We use Spearman’s coefficient ρ (rho), which is apt for both continuous, discrete and ordinal variables.
Types of Correlation
- Positive Correlation
- Negative Correlation
- Simple Correlation
- Multiple Correlation
- Partial Correlation
- Total Correlation
- Linear Correlation
- Non-linear Correlation
The correlation depends on the direction of the variables. An increase in variable A causing an increase in variable B leads to positive correlation.
- Height and Weight
- Demand and Price
The correlation depends on the direction of the variables. An increase in variable A causing a decrease in variable B leads to positive correlation.
- Number of files and free space in the hard drive
- Price and competition
Simple & Multiple Correlation
We have already seen that correlation is relation between two variables. This is simple correlation. Sometimes, you may see more than two variables sometimes. This would be multiple correlation. For example, Number of students enrolled in a school, number of similar schools available in its vicinity and Number of school going children around the same.
Partial & Total Correlation
Analyzing the correlation excluding one or more variables is called partial correlation. We’d consider all variables in a total correlation.
Linear & Non-linear Correlation
If the ratio of change between two variables is uniform (directly or reverse proportional), we say it is linear correlation. if not, it is non-linear.
Computing Coefficient of Correlation Manually
Lets take the following data set for analysis.
Karl Pearson’s formula for coefficient of correlation r is given as –
r = (Σxy * N) – Σx * Σy / √[(Σx2 * N – (Σx)2] * [Σy2 * N – (Σy)2]

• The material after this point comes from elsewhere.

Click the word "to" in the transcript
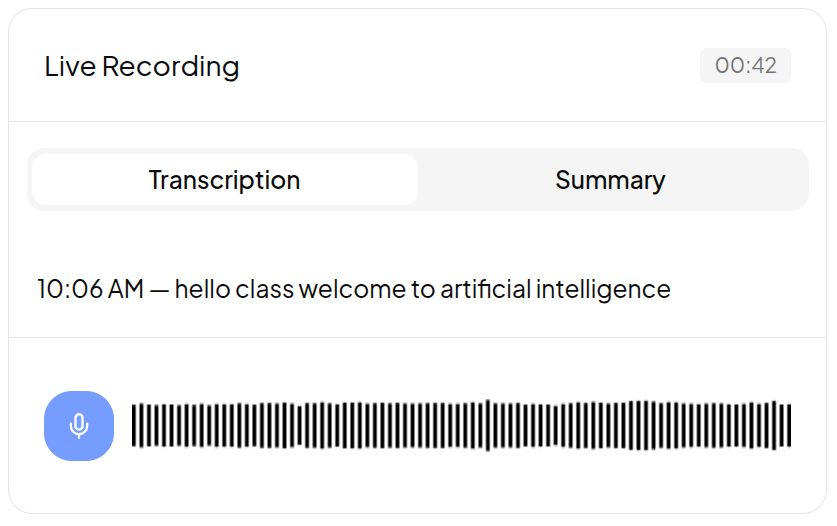Image resolution: width=837 pixels, height=526 pixels. tap(422, 290)
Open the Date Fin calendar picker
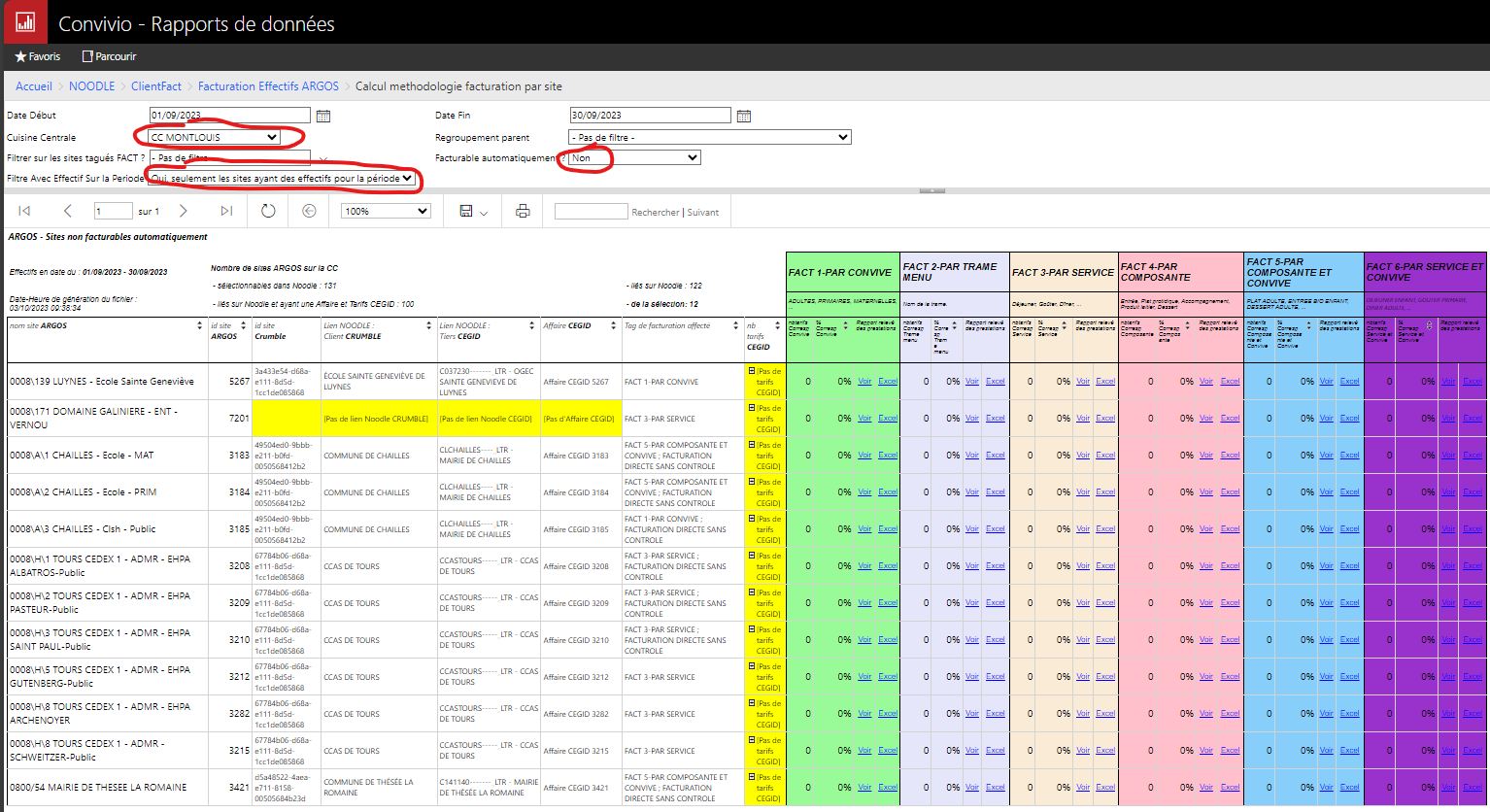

|Σx = 70||Σy = 63||Σx2=728||Σy2=651||Σxy = 676|
N = Total number of samples / column count
N = 14/2 = 7 ————-(1)
r = (Σxy * N) – Σx * Σy / √([Σx2 * N – (Σx)2] * [Σy2 * N – (Σy)2])
r = ((676 * 7) – 70 * 63) / √([728 * 7 – (70)2] * [651 * 7 – (63)2])
r = 4732 – 4410/√([5096-4900] * [4557 – 3969])
r = 322 / 339.4819582835 = 0.948504013668671
Between the scale of -1 to +1, our coefficient is +0.95, which shows a strong +ve correlation.